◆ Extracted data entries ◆

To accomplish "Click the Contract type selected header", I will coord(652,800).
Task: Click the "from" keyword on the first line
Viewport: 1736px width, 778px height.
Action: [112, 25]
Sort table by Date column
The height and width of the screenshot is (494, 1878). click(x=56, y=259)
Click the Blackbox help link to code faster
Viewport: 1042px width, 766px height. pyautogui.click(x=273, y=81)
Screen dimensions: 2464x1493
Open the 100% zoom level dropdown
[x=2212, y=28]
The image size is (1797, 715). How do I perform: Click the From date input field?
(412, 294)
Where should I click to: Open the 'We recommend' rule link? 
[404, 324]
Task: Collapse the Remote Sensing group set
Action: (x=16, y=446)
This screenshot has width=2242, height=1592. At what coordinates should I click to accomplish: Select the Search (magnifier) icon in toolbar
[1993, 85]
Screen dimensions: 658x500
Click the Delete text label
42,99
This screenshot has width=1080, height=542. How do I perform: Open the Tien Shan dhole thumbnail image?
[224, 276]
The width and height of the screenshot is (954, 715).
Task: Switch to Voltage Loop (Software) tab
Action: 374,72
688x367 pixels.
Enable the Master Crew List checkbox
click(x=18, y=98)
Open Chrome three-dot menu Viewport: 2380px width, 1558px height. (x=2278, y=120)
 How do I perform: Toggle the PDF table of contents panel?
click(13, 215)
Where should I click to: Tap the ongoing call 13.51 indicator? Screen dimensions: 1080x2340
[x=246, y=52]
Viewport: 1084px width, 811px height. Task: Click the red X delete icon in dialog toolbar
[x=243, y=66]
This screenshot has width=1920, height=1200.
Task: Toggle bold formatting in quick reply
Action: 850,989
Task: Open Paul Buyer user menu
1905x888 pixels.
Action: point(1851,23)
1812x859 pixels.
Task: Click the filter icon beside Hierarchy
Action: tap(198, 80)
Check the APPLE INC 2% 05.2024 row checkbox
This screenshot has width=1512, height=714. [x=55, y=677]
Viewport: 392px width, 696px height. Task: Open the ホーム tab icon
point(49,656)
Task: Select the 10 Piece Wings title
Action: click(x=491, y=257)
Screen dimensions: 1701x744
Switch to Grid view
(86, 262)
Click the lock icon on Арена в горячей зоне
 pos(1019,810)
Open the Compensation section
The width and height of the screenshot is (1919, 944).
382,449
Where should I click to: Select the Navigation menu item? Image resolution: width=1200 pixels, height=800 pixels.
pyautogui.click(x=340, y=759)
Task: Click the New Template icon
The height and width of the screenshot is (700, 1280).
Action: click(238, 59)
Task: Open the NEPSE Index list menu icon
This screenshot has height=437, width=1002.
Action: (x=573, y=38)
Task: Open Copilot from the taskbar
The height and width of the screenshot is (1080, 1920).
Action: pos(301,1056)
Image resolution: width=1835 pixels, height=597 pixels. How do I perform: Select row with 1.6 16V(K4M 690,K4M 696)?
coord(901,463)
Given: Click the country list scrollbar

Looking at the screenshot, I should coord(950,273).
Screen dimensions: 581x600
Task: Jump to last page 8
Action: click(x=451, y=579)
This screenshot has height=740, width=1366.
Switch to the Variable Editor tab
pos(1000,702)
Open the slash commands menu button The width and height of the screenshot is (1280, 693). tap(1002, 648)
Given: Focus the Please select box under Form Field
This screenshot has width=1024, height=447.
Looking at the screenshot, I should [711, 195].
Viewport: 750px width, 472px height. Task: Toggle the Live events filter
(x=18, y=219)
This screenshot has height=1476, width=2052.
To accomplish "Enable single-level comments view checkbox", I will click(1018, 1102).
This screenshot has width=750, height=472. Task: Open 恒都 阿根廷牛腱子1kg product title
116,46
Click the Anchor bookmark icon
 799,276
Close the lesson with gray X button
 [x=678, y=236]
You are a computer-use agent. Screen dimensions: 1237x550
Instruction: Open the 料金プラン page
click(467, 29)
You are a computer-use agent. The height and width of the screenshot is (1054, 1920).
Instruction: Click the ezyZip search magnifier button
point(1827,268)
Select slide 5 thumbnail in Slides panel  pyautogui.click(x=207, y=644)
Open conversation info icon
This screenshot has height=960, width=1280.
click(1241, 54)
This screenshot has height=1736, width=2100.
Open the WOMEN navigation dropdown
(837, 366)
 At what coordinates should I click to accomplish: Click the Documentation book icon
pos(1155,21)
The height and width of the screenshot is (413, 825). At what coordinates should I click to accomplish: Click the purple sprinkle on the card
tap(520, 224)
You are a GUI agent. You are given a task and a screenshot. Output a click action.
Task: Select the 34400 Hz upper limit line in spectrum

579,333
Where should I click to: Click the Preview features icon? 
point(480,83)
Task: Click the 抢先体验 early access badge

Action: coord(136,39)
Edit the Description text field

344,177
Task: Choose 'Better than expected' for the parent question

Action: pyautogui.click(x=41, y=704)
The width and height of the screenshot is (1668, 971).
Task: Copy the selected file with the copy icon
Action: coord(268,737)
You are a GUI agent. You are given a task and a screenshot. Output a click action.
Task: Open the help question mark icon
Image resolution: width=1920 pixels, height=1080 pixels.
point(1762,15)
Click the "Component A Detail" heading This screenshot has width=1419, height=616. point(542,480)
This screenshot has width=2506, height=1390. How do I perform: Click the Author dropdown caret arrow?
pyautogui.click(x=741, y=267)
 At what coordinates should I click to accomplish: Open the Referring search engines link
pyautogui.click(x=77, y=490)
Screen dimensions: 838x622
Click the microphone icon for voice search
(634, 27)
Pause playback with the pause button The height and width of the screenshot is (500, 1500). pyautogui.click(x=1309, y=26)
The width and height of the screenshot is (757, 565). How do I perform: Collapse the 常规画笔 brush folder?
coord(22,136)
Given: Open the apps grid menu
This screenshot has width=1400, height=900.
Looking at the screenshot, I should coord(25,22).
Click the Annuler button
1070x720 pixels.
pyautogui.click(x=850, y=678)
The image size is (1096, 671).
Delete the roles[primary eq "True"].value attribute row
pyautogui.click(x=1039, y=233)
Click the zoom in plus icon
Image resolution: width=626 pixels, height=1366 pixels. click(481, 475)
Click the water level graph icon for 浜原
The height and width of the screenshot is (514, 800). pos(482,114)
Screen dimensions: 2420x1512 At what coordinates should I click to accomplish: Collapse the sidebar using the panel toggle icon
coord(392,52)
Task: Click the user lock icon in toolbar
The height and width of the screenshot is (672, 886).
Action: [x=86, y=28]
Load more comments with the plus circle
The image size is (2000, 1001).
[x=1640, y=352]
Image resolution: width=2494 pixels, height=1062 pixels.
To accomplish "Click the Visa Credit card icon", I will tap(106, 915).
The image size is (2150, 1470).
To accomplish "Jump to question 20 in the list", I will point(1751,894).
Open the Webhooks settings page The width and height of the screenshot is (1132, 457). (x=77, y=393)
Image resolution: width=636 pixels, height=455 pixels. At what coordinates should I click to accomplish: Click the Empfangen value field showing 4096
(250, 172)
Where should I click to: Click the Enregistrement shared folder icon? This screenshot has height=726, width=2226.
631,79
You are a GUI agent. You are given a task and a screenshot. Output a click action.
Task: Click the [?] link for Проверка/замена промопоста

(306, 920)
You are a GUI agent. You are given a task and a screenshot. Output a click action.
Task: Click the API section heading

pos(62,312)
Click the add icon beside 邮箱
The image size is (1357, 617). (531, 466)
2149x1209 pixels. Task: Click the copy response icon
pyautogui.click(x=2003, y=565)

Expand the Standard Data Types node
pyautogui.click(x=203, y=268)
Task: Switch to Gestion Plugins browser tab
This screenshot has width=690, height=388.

◆ Goal of the exercise ◆
Output the records above as a numbered list with blank lines omitted, starting from the first line of the records and ending with the line containing "pos(1019,810)".

◆ Solution to the exercise ◆
1. To accomplish "Click the Contract type selected header", I will coord(652,800).
2. Task: Click the "from" keyword on the first line
3. Viewport: 1736px width, 778px height.
4. Action: [112, 25]
5. Sort table by Date column
6. The height and width of the screenshot is (494, 1878). click(x=56, y=259)
7. Click the Blackbox help link to code faster
8. Viewport: 1042px width, 766px height. pyautogui.click(x=273, y=81)
9. Screen dimensions: 2464x1493
10. Open the 100% zoom level dropdown
11. [x=2212, y=28]
12. The image size is (1797, 715). How do I perform: Click the From date input field?
13. (412, 294)
14. Where should I click to: Open the 'We recommend' rule link? 
15. [404, 324]
16. Task: Collapse the Remote Sensing group set
17. Action: (x=16, y=446)
18. This screenshot has width=2242, height=1592. At what coordinates should I click to accomplish: Select the Search (magnifier) icon in toolbar
19. [1993, 85]
20. Screen dimensions: 658x500
21. Click the Delete text label
22. 42,99
23. This screenshot has width=1080, height=542. How do I perform: Open the Tien Shan dhole thumbnail image?
24. [224, 276]
25. The width and height of the screenshot is (954, 715).
26. Task: Switch to Voltage Loop (Software) tab
27. Action: 374,72
28. 688x367 pixels.
29. Enable the Master Crew List checkbox
30. click(x=18, y=98)
31. Open Chrome three-dot menu Viewport: 2380px width, 1558px height. (x=2278, y=120)
32.  How do I perform: Toggle the PDF table of contents panel?
33. click(13, 215)
34. Where should I click to: Tap the ongoing call 13.51 indicator? Screen dimensions: 1080x2340
35. [x=246, y=52]
36. Viewport: 1084px width, 811px height. Task: Click the red X delete icon in dialog toolbar
37. [x=243, y=66]
38. This screenshot has width=1920, height=1200.
39. Task: Toggle bold formatting in quick reply
40. Action: 850,989
41. Task: Open Paul Buyer user menu
42. 1905x888 pixels.
43. Action: point(1851,23)
44. 1812x859 pixels.
45. Task: Click the filter icon beside Hierarchy
46. Action: tap(198, 80)
47. Check the APPLE INC 2% 05.2024 row checkbox
48. This screenshot has width=1512, height=714. [x=55, y=677]
49. Viewport: 392px width, 696px height. Task: Open the ホーム tab icon
50. point(49,656)
51. Task: Select the 10 Piece Wings title
52. Action: click(x=491, y=257)
53. Screen dimensions: 1701x744
54. Switch to Grid view
55. (86, 262)
56. Click the lock icon on Арена в горячей зоне
57.  pos(1019,810)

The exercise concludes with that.